START Dataset extract

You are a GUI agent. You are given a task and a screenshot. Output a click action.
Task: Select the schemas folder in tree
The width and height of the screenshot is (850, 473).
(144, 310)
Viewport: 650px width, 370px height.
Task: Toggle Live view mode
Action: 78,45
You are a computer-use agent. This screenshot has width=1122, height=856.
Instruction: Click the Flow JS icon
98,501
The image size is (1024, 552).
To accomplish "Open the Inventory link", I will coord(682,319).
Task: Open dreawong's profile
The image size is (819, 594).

END Dataset extract
START Dataset extract

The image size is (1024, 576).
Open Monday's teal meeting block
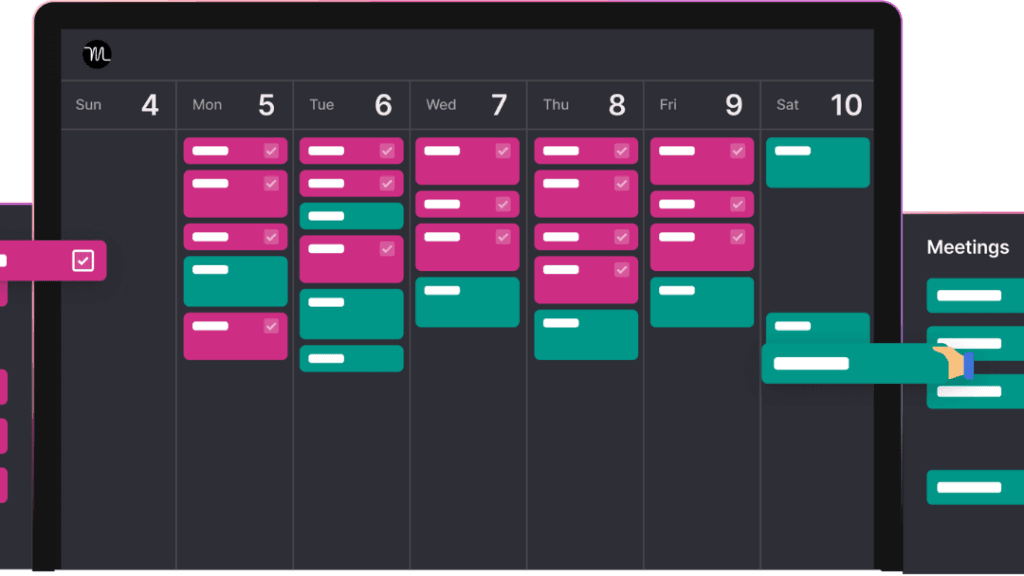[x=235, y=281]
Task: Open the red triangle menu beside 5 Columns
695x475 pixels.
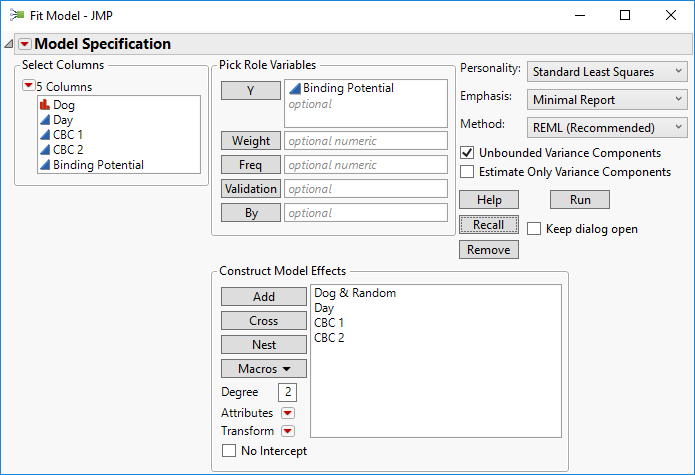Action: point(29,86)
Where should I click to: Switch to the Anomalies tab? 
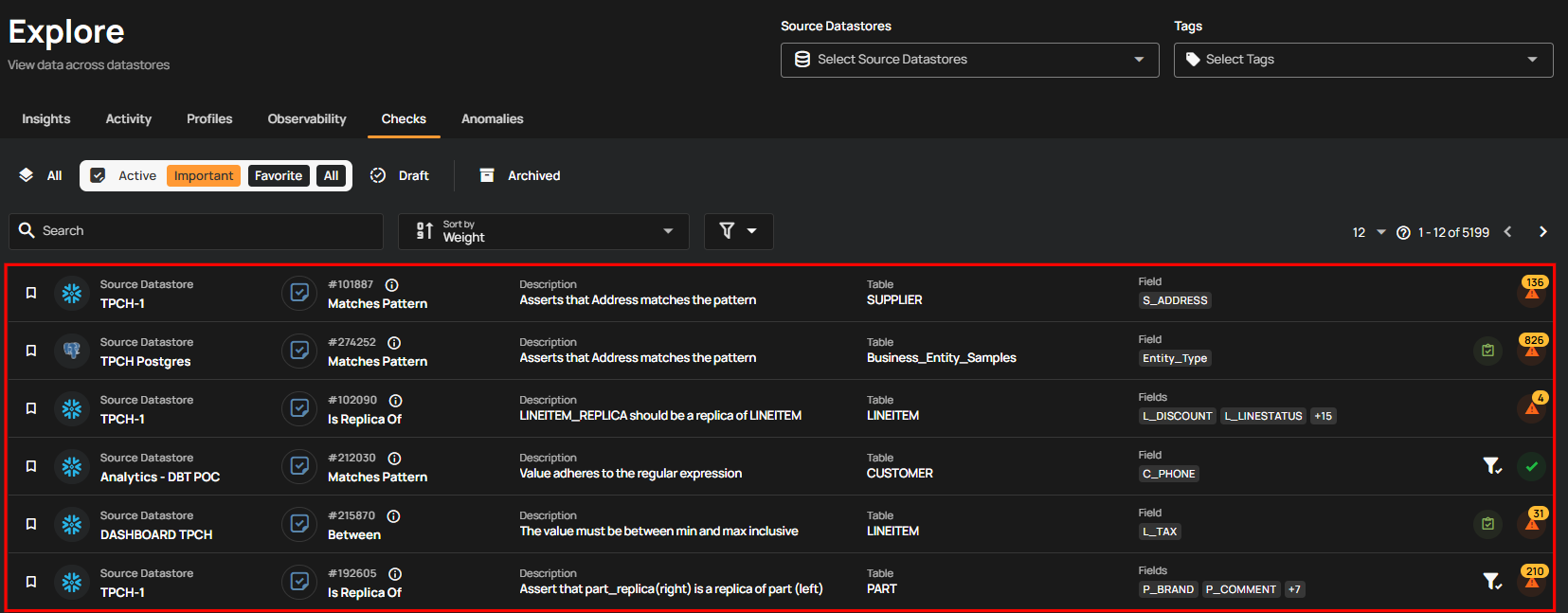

END Dataset extract
START Dataset extract

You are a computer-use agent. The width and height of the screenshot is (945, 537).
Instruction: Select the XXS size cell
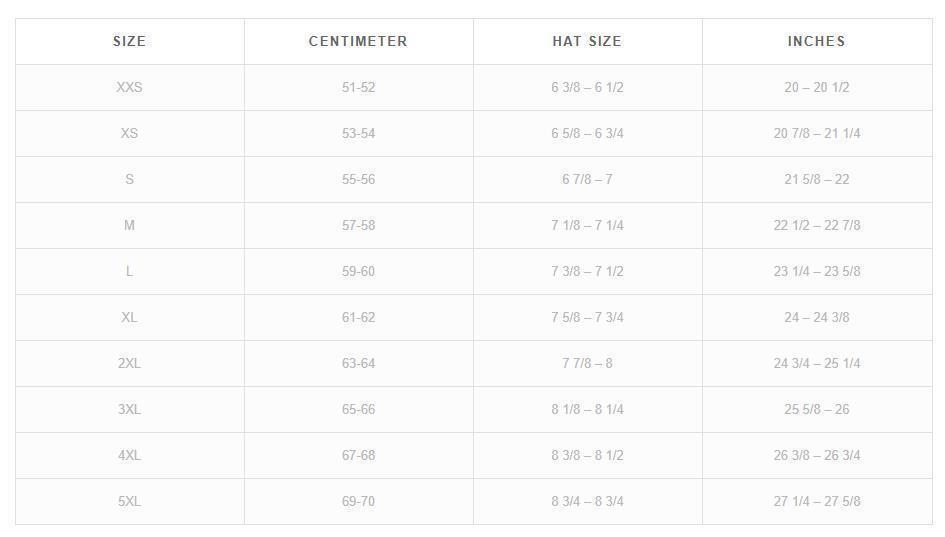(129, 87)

END Dataset extract

__What you are asked to do__.
All lines in the listing above between the line with "You are a computer-use agent. This" and the line with "The image size is (819, 594).", inclusive, should be set down exactly, and no line outside that range.

__Task answer__.
You are a computer-use agent. This screenshot has width=1122, height=856.
Instruction: Click the Flow JS icon
98,501
The image size is (1024, 552).
To accomplish "Open the Inventory link", I will coord(682,319).
Task: Open dreawong's profile
The image size is (819, 594).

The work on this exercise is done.